A new study brings powerful evidence to bear on a very old debate. The debate has been running for half a century or so, and never seems to end because… because… well, to be honest, because one side simply refuses to accept defeat even in the face of mountains of overwhelming evidence. The debate I’m referring to centers on the famous (or infamous) Efficient Markets Hypothesis — which I’ve written about at length too many times to recall — and a very basic question in finance: why do prices in financial markets fluctuate so much?
Two possibilities. If you believe that markets pool information from investors very effectively, and give accurate assessments of the true values of stocks and other assets — the efficient markets religion — then you might think that asset prices fluctuate so much because the true values of assets just bounce up and down quite a lot as the future unfolds and people learn more. Markets work perfectly, and the fluctuations simply show them at work. Alternatively, if you’re not so committed to a prior belief in the wonders of markets, you might think that people and firms buy and sell for all kinds of reasons and often run in speculative herds, behavior which drives prices strongly up or down often for no sound reason at all.
I’m of the opinion that any reasonable person would conclude from a wide range of evidence that the answer is most definitely B — markets are not efficient, and speculative herding drives lots of movements within them. Indeed, there’s strong evidence from surveys that real investors frequently act on the basis of speculative views about how markets are trending, and they expect trends to continue. Ask them about how they trade, and investors say they try to spot trends. Faced with this evidence, efficient markets defenders, mostly from the University of Chicago, go so far as to claim — I’m not making this up — that you can’t believe what people say in surveys!!
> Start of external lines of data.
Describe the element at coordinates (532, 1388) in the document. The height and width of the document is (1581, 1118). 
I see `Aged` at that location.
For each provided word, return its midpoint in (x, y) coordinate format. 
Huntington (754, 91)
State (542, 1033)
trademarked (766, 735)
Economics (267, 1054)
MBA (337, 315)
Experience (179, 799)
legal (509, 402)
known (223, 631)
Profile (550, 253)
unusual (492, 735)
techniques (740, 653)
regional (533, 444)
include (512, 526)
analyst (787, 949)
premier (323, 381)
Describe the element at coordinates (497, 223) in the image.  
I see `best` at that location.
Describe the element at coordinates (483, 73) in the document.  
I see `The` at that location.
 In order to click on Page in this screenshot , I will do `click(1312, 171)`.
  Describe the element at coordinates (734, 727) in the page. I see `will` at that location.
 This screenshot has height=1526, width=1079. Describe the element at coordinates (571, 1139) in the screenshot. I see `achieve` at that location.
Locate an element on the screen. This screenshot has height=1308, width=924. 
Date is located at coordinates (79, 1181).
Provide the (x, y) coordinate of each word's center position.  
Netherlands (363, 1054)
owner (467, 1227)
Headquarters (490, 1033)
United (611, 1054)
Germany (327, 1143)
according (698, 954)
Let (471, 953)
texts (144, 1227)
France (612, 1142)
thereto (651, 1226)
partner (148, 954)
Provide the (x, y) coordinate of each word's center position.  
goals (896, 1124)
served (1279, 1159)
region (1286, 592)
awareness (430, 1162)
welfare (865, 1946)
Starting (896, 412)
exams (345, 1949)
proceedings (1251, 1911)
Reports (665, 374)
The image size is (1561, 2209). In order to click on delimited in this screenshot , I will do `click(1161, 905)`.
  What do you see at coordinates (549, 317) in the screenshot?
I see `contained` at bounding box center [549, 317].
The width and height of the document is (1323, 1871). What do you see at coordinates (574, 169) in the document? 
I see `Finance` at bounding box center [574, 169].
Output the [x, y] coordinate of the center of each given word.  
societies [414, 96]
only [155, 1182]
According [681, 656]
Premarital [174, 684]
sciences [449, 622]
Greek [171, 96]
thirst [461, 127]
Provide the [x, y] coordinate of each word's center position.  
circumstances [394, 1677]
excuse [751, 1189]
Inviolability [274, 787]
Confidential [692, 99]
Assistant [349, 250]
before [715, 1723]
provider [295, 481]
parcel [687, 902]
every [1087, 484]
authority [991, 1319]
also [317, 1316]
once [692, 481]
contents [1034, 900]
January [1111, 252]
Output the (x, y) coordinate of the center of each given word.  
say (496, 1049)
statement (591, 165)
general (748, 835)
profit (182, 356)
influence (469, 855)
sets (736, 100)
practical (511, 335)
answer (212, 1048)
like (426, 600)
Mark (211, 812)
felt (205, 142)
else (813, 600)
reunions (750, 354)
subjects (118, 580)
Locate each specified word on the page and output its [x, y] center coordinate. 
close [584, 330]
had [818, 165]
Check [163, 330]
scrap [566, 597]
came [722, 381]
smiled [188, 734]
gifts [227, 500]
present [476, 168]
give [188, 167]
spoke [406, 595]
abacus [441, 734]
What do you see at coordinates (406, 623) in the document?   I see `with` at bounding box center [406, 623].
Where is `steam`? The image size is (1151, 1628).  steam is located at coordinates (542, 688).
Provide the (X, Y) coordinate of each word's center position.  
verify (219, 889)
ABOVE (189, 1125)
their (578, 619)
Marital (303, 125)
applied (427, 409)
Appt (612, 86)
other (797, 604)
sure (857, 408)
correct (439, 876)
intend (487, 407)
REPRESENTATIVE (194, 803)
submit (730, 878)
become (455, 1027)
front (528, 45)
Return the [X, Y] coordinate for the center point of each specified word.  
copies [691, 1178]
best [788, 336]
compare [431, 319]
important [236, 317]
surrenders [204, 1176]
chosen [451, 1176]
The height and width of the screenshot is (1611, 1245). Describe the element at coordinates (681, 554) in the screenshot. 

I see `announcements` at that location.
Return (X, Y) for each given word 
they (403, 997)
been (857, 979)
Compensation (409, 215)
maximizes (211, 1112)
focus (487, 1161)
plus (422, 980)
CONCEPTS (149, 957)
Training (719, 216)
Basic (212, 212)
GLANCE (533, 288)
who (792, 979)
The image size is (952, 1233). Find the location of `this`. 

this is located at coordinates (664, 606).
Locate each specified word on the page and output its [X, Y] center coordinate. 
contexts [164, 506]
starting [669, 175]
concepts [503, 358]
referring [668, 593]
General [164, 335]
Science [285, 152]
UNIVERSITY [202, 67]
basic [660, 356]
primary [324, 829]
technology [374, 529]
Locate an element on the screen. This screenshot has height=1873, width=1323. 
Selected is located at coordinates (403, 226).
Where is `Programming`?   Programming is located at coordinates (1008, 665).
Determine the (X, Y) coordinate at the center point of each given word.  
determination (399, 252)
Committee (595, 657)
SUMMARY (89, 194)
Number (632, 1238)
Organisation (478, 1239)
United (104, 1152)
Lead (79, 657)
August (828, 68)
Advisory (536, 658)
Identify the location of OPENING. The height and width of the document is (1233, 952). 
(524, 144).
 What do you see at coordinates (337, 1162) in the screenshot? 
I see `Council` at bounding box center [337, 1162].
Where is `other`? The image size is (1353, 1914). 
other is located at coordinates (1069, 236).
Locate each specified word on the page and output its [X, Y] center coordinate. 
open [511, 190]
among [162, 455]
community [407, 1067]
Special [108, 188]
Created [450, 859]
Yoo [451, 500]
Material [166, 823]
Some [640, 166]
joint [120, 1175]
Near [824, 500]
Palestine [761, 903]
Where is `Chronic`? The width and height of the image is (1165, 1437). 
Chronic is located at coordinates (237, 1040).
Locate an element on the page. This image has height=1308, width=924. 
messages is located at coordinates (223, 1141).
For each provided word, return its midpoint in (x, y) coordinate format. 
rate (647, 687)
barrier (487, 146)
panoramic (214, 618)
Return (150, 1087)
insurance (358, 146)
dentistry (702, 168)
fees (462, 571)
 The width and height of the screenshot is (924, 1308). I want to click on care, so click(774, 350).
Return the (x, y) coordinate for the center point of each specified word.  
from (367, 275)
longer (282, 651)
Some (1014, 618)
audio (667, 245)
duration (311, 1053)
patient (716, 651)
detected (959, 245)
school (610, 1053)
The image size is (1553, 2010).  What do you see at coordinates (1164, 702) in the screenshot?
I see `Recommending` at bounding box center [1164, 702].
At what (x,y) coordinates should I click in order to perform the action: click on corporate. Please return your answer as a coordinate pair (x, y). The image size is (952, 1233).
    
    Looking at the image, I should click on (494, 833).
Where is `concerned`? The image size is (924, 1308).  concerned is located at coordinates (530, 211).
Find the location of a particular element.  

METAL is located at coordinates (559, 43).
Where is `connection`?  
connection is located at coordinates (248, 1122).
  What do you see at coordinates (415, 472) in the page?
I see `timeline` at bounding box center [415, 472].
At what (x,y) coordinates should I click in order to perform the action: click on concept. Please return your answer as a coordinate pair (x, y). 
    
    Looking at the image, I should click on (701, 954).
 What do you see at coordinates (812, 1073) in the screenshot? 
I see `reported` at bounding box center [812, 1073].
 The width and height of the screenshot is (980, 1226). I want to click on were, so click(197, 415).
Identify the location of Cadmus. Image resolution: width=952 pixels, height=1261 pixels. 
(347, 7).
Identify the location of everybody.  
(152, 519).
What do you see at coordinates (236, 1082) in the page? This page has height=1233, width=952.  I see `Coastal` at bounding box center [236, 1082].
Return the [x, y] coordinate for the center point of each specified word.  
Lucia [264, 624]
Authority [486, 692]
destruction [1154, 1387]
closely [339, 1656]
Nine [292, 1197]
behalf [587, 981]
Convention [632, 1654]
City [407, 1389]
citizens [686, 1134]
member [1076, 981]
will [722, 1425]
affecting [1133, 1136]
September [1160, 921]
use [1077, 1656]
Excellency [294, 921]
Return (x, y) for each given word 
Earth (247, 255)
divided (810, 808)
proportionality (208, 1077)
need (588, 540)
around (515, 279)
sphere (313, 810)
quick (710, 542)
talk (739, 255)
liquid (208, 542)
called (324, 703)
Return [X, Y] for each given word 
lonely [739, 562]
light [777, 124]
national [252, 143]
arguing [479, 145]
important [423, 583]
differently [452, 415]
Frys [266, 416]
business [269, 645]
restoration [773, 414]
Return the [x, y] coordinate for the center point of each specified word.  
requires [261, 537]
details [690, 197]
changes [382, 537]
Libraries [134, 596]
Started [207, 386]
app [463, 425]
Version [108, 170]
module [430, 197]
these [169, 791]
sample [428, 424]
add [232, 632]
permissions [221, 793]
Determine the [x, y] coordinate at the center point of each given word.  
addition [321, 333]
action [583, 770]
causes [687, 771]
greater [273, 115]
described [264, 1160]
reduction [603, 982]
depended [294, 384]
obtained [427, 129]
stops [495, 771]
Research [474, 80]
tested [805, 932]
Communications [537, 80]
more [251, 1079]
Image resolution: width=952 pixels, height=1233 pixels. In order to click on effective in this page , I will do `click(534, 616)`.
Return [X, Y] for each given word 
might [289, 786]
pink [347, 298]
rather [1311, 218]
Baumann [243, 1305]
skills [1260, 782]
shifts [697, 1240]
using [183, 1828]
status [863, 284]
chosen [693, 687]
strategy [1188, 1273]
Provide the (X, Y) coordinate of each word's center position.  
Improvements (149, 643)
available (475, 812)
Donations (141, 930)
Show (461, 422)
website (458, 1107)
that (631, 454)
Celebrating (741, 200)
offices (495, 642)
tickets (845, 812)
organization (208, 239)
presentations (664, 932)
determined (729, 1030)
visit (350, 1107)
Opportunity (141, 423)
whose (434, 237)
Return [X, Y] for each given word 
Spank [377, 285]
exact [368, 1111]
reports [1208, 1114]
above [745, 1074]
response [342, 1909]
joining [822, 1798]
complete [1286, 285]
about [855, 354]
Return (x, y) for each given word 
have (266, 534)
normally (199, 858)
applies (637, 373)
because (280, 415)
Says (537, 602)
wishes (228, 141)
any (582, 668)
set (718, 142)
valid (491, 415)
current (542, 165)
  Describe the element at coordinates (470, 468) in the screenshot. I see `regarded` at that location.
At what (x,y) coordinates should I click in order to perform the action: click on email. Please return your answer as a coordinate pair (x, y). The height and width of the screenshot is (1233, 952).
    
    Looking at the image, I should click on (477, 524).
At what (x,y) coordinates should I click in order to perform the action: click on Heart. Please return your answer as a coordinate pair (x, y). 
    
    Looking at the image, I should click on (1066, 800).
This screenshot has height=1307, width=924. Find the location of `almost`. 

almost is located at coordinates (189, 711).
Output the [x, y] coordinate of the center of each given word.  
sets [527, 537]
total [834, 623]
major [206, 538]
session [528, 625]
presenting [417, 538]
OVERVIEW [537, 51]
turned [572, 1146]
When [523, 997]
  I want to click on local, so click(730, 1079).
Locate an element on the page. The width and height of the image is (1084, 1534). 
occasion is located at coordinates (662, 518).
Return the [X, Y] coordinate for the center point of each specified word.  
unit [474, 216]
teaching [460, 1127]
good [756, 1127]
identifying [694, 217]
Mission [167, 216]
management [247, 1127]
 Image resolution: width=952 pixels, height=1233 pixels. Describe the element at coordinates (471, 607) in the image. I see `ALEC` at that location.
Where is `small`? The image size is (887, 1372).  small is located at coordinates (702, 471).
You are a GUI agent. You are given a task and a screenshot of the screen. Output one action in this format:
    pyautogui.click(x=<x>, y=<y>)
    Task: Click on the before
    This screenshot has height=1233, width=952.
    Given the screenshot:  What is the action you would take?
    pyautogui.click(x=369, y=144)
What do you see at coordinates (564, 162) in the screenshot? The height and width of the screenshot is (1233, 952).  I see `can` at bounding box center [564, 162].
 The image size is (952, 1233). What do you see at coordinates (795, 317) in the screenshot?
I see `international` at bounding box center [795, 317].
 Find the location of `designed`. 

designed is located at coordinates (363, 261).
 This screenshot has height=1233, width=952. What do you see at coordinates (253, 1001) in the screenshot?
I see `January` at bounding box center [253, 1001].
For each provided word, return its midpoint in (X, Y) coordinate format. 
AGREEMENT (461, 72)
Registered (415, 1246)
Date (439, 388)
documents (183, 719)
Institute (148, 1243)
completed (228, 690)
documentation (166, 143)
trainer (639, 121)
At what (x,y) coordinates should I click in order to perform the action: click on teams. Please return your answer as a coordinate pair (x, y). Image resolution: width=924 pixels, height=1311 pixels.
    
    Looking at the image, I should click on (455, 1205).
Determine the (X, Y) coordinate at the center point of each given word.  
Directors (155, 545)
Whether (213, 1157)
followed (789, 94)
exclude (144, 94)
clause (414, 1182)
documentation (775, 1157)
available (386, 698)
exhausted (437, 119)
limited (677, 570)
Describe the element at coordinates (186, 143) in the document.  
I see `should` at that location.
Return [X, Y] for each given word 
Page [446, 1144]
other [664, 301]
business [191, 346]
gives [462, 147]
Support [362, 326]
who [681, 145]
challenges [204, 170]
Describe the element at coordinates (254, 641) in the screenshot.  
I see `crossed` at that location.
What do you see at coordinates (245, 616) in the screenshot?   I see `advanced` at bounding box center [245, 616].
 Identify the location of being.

Anyway, on the matter of trend following, a new mathematical study shows that one of the strongest predictable patterns in market movements is persistent trends in one direction or another. Investors can exploit these trends by buying assets as they begin to rise in value, or selling as they begin to fall. As the authors of the paper note, this simple strategy in fact forms the core of a huge industry in finance:
“Simple as it may be , this strategy is at the heart of the activity of CTAs (Commodity Trading Advisors ), an industry that now manages (as of Q4, 2013) no less than 325 B$, representing around 16% of the total amount of assets of the hedge fund industry, and accounting for several percent of the daily activity of futures markets.  These numbers are by no means small, and make it hard for efficient market enthusiasts to dismiss this anomaly as economically irrelevant. The strategy is furthermore deployed over a wide range of instruments (indices, bonds, commodities, currencies…) with positive reported performance over long periods, suggesting that the anomaly is to a large extent universal, both across epochs and asset classes. This reveals an extremely persistent, universal bias in the behaviour of investors who appear to hold “extrapolative expectations”…”
What the current study does is document with historical data that these trends have been present for as long as 200 years, which is about as far as it is possible to go with available data. This builds on a number of earlier studies, in particular this one by the hedge fund AQR Capital Management, which looked at the success of trend following strategies over the last century.
Of course, no one should expect this evidence to convince efficient markets purists that markets are not, in fact, efficient. Nothing will do that. But, really, who cares?